# DESCRIPTION OF THE TASK:
Write out everything from the line containing "You are a GUI" down to the end of the records, exactly as it appears, and leave the pictures out of your answer.

# DATA ENTRIES:
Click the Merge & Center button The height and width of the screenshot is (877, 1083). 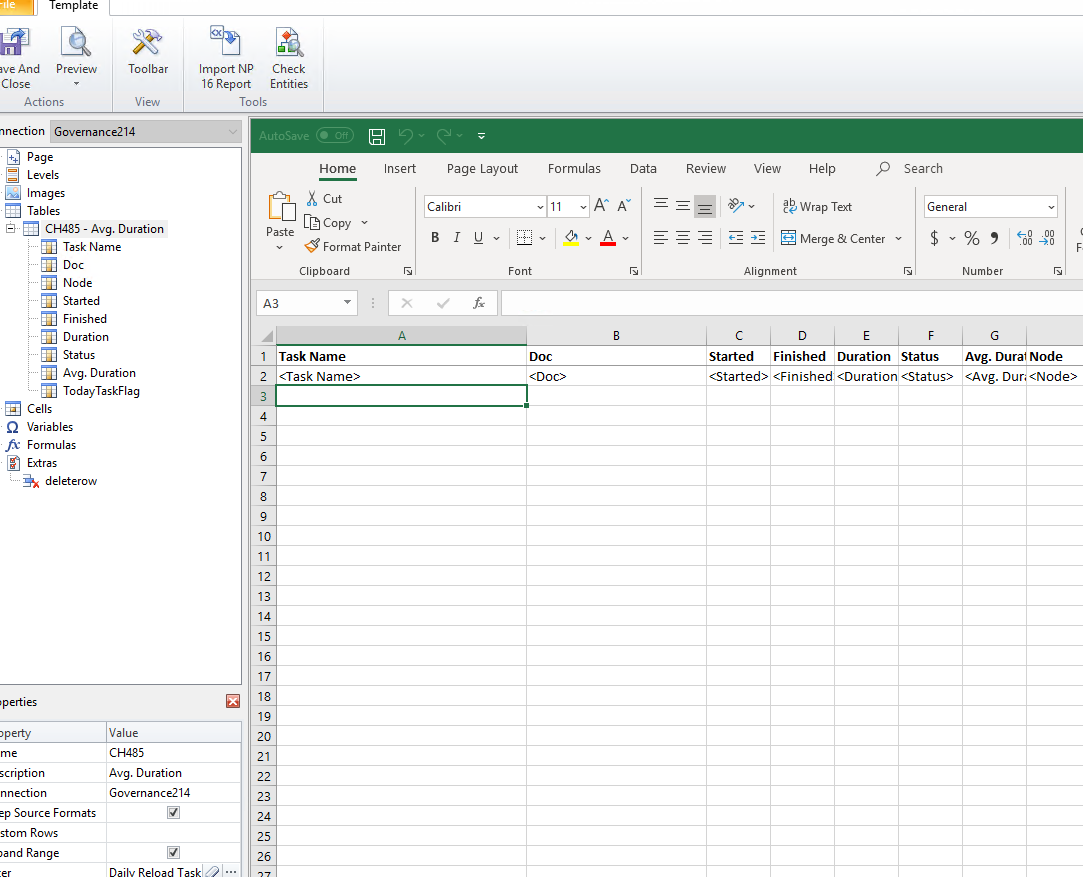(x=833, y=239)
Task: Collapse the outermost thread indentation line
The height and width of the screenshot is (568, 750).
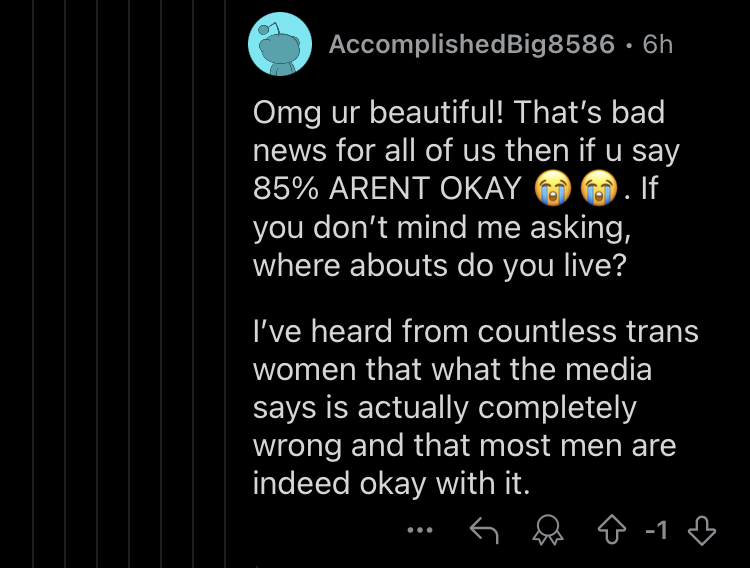Action: tap(33, 284)
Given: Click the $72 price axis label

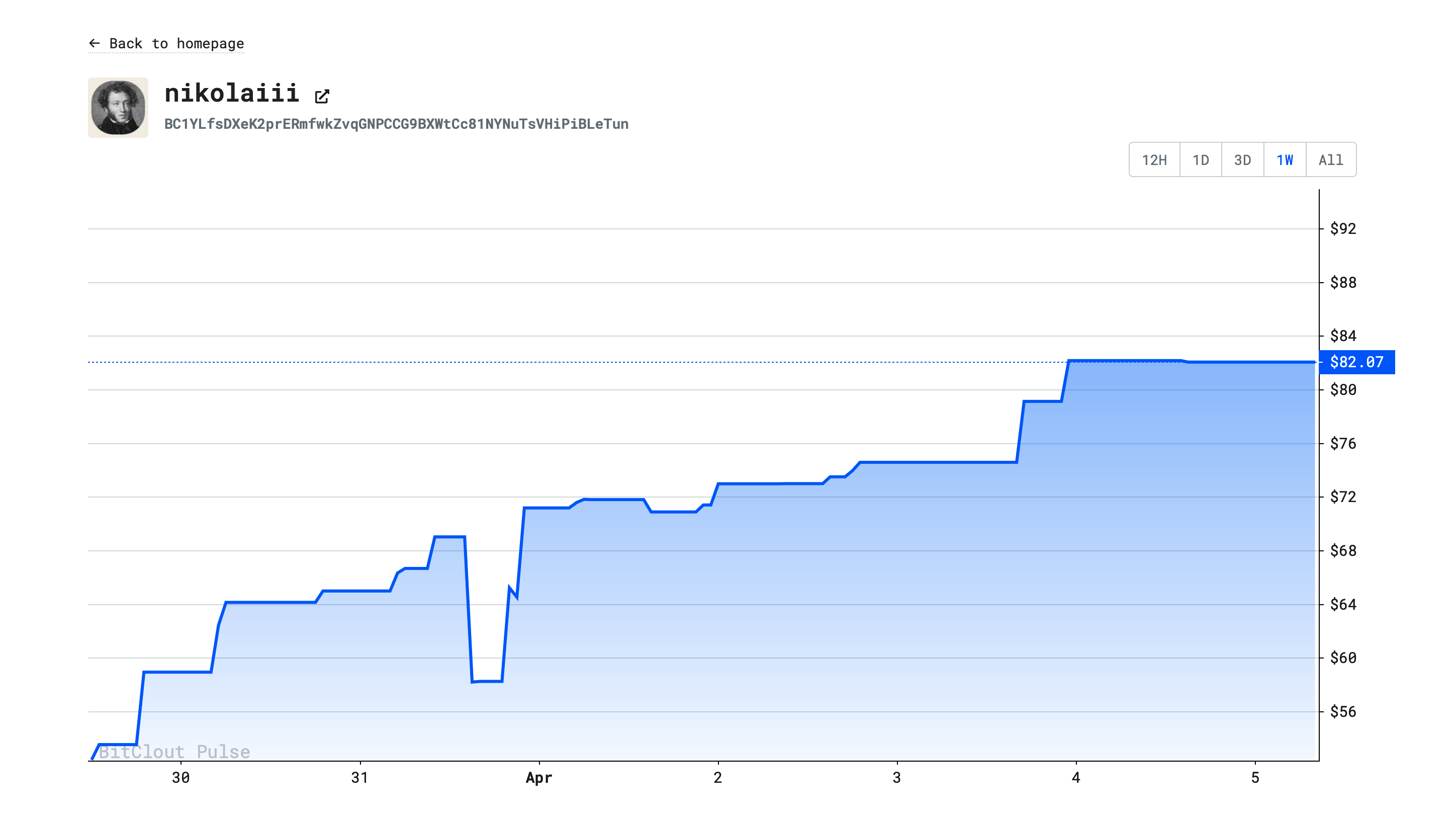Looking at the screenshot, I should (1343, 497).
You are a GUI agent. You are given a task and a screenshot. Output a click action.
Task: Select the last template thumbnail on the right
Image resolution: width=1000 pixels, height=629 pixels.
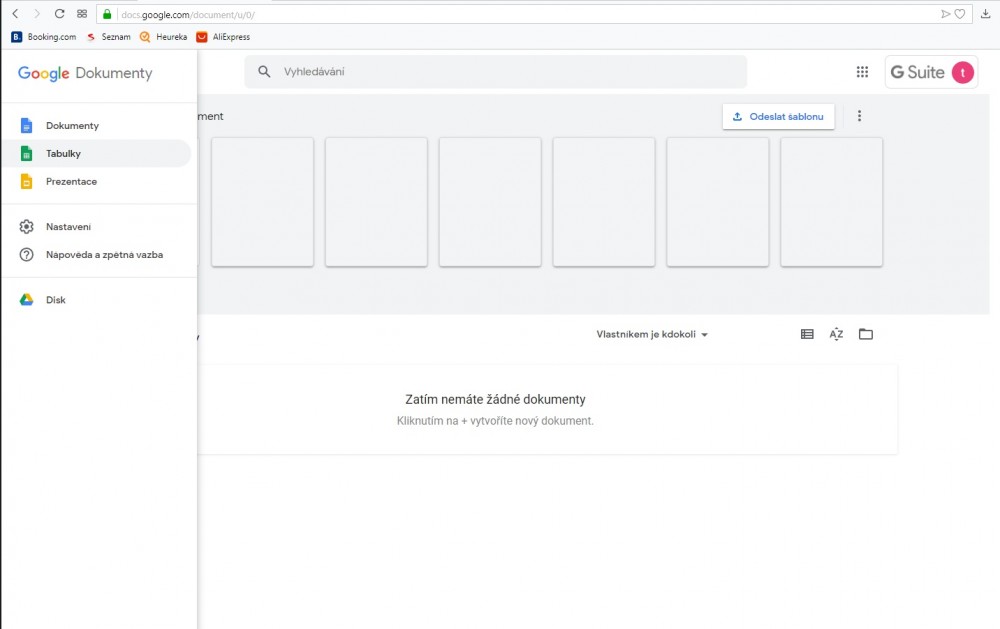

# EXPECTED ANSWER:
You are a GUI agent. You are given a task and a screenshot. Output a click action.
Task: Select the last template thumbnail on the right
Image resolution: width=1000 pixels, height=629 pixels.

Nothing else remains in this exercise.